• What is being asked: The entries that follow include a run beginning at the line with "Given: Select Trim/Extend11" and ending at the line with "You are a GUI"; restate that run word for word and leave the rest out.

── Input ──

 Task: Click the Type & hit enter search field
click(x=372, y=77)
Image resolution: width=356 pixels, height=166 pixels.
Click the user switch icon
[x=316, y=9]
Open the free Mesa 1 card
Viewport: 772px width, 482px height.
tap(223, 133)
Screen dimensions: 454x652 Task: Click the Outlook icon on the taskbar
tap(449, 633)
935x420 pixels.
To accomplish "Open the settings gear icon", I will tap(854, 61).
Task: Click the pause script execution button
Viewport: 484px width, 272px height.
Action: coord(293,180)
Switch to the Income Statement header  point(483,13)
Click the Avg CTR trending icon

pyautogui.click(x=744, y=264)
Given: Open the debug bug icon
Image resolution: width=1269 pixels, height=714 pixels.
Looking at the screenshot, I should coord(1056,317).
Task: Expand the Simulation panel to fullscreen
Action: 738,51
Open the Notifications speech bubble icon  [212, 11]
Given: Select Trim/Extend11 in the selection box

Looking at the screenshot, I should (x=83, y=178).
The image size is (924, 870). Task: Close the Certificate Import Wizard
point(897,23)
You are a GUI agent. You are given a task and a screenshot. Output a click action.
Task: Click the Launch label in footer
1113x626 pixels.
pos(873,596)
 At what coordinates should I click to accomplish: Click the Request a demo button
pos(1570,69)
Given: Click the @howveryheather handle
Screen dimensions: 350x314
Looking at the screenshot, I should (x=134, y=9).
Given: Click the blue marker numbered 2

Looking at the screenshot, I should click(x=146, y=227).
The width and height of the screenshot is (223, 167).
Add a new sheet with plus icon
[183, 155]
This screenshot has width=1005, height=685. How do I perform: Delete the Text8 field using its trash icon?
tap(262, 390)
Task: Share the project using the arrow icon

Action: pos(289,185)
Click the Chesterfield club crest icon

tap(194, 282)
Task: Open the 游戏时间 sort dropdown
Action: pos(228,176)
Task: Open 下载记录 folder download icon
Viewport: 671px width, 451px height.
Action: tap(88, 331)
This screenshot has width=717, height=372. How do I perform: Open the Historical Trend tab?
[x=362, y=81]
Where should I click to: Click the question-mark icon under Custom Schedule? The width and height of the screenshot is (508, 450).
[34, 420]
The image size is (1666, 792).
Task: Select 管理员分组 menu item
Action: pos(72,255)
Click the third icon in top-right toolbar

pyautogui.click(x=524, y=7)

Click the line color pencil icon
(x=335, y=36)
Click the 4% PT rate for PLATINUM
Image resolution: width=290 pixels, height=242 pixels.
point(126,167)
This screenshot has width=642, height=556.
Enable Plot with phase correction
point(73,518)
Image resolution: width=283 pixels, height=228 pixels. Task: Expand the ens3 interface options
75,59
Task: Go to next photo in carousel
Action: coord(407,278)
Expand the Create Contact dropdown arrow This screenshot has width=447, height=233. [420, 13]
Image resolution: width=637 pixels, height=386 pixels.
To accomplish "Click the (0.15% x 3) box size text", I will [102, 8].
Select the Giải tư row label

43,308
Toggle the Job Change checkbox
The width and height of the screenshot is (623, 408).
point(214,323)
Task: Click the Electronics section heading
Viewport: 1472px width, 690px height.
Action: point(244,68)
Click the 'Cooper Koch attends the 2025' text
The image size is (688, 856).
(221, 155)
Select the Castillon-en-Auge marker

───

• Reply:
Given: Select Trim/Extend11 in the selection box

Looking at the screenshot, I should (x=83, y=178).
The image size is (924, 870). Task: Close the Certificate Import Wizard
point(897,23)
You are a GUI agent. You are given a task and a screenshot. Output a click action.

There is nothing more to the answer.